Quem é o misterioso autor que teria escrito três obras com Shakespeare
Espião, agente duplo, conspirador católico, ateu, herege, homossexual e promíscuo. Essas são algumas das descrições associadas ao dramaturgo britânico Christopher Marlowe, que morreu em circunstâncias misteriosas em 1593.
Mas agora outra descrição é agregada à sua biografia: a de coautor de pelo menos três obras de seu contemporâneo mais famoso, William Shakespeare.
Marlowe e Shakespeare vão aparecer como autores da trilogia de obras sobre o rei Henrique 6º na nova edição do cânone shakespeariano da editora Oxford University Press.
A inclusão de Marlowe, que até pouco tempo era considerado o rival de Shakespeare, foi o resultado de uma investigação internacional feita por 23 especialistas em cinco países.

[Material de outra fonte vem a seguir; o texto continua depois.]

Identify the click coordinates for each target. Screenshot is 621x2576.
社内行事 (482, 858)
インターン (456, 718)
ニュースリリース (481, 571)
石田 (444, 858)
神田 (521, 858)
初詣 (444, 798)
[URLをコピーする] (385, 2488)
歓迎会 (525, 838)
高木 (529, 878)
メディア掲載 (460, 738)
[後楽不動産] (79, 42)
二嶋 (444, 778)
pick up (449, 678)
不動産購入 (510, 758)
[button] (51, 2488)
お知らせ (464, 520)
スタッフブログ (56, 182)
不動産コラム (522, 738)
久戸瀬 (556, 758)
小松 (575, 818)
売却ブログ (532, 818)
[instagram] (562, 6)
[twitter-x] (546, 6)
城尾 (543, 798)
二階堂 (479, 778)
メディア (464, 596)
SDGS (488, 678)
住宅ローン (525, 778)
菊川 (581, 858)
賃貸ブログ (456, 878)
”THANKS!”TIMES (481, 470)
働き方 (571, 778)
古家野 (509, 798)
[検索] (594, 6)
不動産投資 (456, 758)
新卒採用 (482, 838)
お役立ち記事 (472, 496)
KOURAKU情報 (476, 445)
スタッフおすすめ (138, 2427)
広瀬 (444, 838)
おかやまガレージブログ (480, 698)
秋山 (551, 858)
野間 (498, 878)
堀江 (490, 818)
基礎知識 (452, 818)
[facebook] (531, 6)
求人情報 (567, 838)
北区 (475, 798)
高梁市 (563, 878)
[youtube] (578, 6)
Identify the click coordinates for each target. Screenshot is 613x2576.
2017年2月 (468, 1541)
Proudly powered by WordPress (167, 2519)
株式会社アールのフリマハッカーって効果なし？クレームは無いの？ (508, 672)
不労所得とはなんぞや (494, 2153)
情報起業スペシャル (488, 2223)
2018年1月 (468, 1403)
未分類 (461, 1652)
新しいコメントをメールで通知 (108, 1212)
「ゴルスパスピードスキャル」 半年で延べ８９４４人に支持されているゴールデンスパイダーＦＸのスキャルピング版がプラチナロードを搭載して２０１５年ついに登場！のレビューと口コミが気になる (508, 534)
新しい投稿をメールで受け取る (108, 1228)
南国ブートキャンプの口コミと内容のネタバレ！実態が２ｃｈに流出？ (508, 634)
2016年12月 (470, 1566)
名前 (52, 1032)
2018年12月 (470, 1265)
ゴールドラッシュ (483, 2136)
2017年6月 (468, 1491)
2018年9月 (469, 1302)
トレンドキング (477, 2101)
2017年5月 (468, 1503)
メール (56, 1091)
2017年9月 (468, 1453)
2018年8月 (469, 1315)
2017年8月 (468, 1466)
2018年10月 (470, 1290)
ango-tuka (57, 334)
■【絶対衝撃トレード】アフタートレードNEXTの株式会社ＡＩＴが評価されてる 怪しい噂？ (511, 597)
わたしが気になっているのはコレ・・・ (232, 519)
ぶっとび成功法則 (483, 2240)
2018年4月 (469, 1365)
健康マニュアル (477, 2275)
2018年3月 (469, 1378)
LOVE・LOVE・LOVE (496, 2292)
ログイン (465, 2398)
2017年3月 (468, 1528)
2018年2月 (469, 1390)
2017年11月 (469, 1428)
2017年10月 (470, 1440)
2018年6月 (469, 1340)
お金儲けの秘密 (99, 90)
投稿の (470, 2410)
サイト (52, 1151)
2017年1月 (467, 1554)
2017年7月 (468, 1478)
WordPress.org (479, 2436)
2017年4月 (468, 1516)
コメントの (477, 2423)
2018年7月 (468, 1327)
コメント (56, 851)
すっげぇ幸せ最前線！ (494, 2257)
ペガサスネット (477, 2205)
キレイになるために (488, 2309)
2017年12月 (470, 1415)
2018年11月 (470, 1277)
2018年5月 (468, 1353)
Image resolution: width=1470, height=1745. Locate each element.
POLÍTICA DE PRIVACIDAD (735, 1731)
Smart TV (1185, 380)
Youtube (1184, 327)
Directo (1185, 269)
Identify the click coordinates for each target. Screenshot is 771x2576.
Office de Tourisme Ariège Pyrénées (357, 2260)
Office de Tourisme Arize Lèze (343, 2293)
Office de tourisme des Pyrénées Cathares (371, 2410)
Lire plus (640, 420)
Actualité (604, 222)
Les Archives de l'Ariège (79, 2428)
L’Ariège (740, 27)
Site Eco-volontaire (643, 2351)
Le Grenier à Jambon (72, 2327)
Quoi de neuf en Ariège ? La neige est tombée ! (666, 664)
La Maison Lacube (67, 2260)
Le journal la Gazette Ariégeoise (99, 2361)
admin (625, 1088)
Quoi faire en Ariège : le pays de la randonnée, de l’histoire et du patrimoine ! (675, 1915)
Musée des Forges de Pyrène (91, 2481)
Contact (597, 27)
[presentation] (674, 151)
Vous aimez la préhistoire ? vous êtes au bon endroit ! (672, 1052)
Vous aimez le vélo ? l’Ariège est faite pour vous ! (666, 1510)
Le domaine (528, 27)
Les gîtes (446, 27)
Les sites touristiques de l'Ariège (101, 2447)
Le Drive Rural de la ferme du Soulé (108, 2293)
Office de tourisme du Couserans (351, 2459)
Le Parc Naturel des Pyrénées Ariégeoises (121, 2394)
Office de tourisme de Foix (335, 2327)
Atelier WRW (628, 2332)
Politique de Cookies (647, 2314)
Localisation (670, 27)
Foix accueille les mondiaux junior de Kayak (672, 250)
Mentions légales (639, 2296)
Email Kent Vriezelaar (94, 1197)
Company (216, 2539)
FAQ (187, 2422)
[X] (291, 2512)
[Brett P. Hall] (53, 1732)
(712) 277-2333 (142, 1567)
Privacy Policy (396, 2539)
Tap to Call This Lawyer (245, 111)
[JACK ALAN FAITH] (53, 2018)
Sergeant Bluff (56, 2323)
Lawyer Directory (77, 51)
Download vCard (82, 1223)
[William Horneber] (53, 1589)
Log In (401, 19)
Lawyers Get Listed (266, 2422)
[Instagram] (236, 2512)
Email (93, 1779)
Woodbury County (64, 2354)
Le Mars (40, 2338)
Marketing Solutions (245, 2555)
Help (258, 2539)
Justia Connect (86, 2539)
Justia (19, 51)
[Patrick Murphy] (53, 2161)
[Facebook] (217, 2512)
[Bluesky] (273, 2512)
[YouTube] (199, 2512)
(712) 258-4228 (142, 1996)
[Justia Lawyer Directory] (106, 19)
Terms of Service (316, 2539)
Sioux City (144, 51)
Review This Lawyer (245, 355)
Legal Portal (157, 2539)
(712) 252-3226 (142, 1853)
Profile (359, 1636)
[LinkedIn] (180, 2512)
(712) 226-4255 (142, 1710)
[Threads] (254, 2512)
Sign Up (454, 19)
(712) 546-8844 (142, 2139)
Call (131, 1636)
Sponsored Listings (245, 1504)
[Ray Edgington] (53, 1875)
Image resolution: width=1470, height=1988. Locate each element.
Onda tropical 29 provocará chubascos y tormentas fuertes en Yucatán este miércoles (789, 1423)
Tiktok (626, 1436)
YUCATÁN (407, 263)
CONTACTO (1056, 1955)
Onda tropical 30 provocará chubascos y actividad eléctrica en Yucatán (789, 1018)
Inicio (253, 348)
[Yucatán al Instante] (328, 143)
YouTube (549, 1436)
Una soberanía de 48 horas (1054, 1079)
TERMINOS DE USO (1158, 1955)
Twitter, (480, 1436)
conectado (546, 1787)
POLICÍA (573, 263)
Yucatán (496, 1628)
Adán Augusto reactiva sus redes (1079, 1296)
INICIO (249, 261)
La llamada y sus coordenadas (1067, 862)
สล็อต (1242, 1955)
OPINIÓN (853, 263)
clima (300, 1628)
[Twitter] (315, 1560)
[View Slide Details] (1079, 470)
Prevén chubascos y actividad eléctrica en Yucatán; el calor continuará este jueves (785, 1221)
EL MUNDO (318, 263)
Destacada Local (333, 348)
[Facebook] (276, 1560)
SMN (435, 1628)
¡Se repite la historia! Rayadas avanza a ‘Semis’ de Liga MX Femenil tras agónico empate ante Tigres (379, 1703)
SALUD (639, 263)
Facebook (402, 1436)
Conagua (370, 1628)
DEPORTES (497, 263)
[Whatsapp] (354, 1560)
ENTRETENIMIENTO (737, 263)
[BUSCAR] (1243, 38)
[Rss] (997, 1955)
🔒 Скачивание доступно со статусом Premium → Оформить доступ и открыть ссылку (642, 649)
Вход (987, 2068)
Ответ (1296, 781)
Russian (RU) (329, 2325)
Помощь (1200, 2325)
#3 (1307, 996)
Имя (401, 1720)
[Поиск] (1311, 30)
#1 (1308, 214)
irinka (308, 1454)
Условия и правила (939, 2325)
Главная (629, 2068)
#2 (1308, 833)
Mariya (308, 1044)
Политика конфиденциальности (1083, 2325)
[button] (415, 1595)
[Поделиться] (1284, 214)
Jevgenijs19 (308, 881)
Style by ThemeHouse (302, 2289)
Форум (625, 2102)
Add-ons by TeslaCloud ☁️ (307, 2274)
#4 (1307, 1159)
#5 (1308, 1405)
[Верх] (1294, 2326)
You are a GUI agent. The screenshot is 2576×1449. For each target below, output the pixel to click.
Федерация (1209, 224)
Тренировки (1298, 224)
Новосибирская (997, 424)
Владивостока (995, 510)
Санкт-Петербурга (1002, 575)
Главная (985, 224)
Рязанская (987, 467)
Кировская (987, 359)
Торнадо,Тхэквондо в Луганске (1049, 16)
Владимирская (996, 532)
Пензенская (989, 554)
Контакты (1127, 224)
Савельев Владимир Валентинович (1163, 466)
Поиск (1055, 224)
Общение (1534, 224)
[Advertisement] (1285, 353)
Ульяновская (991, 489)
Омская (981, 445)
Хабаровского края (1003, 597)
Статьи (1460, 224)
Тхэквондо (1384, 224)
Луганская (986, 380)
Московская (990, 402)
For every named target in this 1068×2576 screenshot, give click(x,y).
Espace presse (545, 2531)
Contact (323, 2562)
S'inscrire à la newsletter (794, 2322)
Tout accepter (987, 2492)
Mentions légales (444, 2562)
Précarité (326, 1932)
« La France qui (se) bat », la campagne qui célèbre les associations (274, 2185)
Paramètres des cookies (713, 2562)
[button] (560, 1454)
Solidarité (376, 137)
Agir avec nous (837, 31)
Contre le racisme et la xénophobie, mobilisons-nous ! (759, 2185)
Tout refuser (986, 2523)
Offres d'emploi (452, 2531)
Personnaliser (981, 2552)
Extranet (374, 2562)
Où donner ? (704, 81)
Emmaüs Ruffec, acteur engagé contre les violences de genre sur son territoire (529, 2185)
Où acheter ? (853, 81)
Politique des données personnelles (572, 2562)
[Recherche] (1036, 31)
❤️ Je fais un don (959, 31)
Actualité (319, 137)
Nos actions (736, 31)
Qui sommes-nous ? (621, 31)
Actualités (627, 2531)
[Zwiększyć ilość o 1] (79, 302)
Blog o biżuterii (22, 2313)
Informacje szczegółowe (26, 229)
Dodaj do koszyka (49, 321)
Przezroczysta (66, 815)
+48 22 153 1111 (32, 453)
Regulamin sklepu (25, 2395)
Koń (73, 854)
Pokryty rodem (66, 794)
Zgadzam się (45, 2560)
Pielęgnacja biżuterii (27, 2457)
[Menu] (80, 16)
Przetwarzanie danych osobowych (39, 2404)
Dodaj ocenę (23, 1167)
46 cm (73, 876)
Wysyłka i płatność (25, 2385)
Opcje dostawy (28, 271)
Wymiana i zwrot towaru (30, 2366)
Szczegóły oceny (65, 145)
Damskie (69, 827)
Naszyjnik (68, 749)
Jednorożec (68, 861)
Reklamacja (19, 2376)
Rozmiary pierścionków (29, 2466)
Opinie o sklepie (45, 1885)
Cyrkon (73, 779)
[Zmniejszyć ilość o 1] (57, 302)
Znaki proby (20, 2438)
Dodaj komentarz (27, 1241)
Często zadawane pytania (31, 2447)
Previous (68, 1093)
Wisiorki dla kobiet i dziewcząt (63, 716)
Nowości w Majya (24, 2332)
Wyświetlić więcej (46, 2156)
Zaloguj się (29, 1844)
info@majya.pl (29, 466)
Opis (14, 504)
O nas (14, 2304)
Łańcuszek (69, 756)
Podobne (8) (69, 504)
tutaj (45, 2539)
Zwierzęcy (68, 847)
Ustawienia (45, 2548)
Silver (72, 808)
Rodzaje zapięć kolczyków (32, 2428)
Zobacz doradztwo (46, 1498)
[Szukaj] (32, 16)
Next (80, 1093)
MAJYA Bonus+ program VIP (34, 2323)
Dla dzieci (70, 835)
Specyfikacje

Eles usaram métodos tradicionais aliados a tecnologia de ponta para analisar os textos antigos e determinar se houve uma colaboração entre os dois gigantes do teatro inglês no século 16.
O reconhecimento da participação de Marlowe em parte da obra de Shakespeare acabaria com as teorias de que eles poderiam ser a mesma pessoa e também com suposições que questionam as autorias das peças do bardo.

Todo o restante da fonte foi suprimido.